- Education: University of Technology, Sydney
- Occupation: Senior research scientist
- Known for: Nuclear physics
- Title: Professor
- Scientific career
- Workplaces: UTS; ANSTO; NIST;

= Vanessa Peterson =

Australian chemist

Vanessa K. Peterson is a Neutron Instrument Scientist, at the Australian Nuclear Science and Technology Organisation (ANSTO). She established an independent research program at ANSTO which specialised on improving understanding of energy systems and how they work. She manages the Echidna program, a high-resolution powder diffractometer, as well as Wombat - a high-intensity powder diffractometer.
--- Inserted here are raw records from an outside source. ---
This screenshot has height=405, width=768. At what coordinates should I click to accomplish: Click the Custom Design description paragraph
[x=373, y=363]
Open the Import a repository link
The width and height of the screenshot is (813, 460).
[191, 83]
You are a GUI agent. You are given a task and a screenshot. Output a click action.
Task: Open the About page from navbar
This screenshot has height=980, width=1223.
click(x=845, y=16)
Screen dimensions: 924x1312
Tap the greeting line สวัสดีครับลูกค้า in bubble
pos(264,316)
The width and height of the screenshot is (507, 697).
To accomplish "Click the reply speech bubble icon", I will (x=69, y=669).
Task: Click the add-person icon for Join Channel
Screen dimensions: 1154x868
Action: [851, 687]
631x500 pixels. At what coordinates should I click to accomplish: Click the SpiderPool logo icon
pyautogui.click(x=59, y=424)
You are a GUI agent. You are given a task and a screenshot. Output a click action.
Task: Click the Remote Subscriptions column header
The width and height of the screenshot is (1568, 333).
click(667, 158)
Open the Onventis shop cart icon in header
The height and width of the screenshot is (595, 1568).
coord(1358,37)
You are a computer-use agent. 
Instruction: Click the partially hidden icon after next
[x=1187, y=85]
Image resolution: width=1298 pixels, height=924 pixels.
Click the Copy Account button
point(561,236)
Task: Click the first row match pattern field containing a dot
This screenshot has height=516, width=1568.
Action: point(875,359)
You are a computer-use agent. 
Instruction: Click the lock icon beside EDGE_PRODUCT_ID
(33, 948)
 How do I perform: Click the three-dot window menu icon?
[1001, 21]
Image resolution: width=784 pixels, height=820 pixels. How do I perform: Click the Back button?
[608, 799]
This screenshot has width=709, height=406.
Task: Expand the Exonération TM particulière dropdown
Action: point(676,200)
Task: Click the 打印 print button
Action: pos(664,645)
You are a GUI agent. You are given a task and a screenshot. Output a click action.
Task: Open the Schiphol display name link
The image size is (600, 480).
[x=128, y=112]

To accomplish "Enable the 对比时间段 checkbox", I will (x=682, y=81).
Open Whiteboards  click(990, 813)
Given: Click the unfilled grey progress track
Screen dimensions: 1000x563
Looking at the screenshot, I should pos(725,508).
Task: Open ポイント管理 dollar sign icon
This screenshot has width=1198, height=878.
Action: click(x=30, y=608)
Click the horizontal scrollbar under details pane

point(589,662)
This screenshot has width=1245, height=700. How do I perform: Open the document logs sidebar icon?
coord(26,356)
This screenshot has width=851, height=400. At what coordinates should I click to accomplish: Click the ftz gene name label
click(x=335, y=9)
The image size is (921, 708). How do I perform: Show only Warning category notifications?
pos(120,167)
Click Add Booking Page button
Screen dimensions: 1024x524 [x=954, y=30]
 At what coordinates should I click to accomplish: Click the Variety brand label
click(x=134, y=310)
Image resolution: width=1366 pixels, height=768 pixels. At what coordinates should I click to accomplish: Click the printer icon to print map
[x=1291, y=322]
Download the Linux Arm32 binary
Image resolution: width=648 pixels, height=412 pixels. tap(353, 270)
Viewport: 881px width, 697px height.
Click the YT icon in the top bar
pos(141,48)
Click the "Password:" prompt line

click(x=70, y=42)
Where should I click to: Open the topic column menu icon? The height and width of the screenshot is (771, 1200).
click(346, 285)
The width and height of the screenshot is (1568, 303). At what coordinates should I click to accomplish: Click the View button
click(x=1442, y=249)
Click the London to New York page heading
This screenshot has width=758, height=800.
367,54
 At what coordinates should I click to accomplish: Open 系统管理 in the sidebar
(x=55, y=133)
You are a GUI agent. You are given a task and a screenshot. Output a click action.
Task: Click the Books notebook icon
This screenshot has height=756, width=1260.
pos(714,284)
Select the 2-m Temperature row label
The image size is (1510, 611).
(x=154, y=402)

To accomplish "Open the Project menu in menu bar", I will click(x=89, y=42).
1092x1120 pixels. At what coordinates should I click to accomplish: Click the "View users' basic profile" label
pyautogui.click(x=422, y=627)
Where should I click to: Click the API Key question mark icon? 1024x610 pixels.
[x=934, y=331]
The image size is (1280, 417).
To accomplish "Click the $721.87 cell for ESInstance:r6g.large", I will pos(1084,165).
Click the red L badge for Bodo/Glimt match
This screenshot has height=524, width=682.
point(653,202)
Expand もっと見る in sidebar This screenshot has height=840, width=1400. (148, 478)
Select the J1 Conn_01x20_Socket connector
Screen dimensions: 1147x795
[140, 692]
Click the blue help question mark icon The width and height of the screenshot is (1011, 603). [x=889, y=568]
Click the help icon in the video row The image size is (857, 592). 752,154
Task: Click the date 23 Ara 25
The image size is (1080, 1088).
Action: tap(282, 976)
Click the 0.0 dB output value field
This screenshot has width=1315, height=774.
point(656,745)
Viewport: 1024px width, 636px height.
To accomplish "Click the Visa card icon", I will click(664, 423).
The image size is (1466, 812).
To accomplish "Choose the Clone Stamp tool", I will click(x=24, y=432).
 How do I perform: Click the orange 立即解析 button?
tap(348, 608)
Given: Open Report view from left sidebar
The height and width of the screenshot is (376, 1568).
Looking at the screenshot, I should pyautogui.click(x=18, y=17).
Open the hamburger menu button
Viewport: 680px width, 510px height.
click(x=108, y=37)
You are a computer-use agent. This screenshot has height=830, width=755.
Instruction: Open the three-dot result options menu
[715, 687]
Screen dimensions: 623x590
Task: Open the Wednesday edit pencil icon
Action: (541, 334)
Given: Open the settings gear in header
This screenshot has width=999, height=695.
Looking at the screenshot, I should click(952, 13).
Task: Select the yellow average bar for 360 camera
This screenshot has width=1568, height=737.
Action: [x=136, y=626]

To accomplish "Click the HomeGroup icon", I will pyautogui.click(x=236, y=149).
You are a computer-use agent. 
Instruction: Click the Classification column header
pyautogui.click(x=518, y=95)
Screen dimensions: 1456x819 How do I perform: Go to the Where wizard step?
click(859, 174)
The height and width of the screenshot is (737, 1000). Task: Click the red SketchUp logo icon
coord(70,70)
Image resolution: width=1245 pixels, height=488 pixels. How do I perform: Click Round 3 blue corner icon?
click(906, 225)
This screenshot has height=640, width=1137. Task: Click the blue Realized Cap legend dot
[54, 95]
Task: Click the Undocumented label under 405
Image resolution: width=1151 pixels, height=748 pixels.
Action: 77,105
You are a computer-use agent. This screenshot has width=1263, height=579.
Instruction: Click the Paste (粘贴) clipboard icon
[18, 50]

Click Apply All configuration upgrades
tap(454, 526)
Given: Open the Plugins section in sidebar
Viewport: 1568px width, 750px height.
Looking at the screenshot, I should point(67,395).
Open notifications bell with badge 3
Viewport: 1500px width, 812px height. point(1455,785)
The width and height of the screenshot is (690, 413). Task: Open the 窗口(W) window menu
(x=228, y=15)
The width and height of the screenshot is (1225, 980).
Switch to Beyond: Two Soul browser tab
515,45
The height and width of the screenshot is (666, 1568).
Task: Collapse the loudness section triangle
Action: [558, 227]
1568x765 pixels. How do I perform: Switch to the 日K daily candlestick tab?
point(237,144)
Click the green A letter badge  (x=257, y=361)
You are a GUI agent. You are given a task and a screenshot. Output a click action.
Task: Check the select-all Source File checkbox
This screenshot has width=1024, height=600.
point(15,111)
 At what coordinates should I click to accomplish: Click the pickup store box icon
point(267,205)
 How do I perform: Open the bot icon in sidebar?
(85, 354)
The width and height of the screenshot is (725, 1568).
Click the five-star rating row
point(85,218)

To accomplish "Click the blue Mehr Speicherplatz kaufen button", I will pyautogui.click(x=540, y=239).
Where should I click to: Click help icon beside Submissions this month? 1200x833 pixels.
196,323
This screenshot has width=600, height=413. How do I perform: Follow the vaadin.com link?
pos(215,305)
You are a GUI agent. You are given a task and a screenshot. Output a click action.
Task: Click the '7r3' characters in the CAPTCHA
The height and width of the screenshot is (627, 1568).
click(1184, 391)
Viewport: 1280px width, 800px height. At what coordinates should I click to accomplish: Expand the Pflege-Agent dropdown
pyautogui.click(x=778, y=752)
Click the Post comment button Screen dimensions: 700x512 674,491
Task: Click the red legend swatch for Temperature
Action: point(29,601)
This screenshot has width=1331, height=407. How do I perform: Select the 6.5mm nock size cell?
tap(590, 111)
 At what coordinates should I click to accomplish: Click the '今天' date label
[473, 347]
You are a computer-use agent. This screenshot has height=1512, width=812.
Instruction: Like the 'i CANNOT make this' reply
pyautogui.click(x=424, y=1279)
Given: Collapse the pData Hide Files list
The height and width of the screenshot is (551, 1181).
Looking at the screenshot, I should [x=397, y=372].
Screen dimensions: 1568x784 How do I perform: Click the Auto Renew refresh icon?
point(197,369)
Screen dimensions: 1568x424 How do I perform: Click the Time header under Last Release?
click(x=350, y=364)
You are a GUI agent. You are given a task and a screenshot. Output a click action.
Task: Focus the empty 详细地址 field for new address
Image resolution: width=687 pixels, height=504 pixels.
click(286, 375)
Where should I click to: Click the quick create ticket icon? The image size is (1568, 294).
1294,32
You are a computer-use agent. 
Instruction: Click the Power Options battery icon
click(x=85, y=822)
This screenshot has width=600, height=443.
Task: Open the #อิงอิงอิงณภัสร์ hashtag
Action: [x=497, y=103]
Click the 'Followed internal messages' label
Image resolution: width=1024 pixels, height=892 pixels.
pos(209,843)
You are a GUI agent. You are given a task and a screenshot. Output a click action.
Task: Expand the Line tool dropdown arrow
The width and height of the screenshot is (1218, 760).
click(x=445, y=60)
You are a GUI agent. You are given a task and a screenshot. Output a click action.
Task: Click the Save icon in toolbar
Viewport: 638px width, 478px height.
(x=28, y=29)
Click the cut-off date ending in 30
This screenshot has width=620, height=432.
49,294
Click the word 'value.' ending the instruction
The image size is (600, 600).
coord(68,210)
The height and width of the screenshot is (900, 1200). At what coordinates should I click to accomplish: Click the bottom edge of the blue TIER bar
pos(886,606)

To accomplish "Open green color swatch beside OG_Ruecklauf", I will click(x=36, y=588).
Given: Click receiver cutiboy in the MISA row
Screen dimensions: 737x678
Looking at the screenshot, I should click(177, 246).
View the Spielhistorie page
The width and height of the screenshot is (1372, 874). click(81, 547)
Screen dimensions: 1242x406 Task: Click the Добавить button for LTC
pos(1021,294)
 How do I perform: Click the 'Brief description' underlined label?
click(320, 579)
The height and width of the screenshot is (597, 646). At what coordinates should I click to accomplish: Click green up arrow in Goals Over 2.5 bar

Peterson's expertise includes synchtron and laboratory x-ray techniques, as well as neutron powder diffraction, as well as single crystal x-ray diffraction.

== Career ==

In 1999, Peterson obtained a first class honors degree in chemistry at the University of Technology in Sydney (UTS), followed in 2004 by a PhD at UTS and ANSTO, on "Diffraction investigations of cement clinker and tricalcium silicate using Rietveld analysis". She worked as an assistant researcher at UTS before moving, in 2004, to the University of Maryland, Baltimore – working at the National Institute of Standards and Technology Center for Neutron Research. In 2006, she moved back to Australia, and worked at the University of Wollongong, then moving to Australian Centre for Neutron Scattering as the Senior Principal Research and Neutron Instrument Scientist.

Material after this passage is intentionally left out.